## Aim of the task
Lines before the one containing "Show the 分类结果" are to be skipped; reproduce that line and the rest of the records below exactly.

⟨

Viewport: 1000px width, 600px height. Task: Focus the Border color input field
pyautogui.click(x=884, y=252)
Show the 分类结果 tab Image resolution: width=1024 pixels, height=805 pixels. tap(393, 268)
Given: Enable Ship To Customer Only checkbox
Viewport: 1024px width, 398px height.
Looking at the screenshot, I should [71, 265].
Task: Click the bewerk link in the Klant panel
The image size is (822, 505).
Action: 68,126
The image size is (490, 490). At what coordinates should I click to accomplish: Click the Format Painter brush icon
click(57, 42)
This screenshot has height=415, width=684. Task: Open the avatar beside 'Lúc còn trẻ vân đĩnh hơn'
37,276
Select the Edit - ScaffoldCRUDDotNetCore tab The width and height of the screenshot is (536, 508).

⟩

## Answer below
Show the 分类结果 tab Image resolution: width=1024 pixels, height=805 pixels. tap(393, 268)
Given: Enable Ship To Customer Only checkbox
Viewport: 1024px width, 398px height.
Looking at the screenshot, I should [71, 265].
Task: Click the bewerk link in the Klant panel
The image size is (822, 505).
Action: 68,126
The image size is (490, 490). At what coordinates should I click to accomplish: Click the Format Painter brush icon
click(57, 42)
This screenshot has height=415, width=684. Task: Open the avatar beside 'Lúc còn trẻ vân đĩnh hơn'
37,276
Select the Edit - ScaffoldCRUDDotNetCore tab The width and height of the screenshot is (536, 508).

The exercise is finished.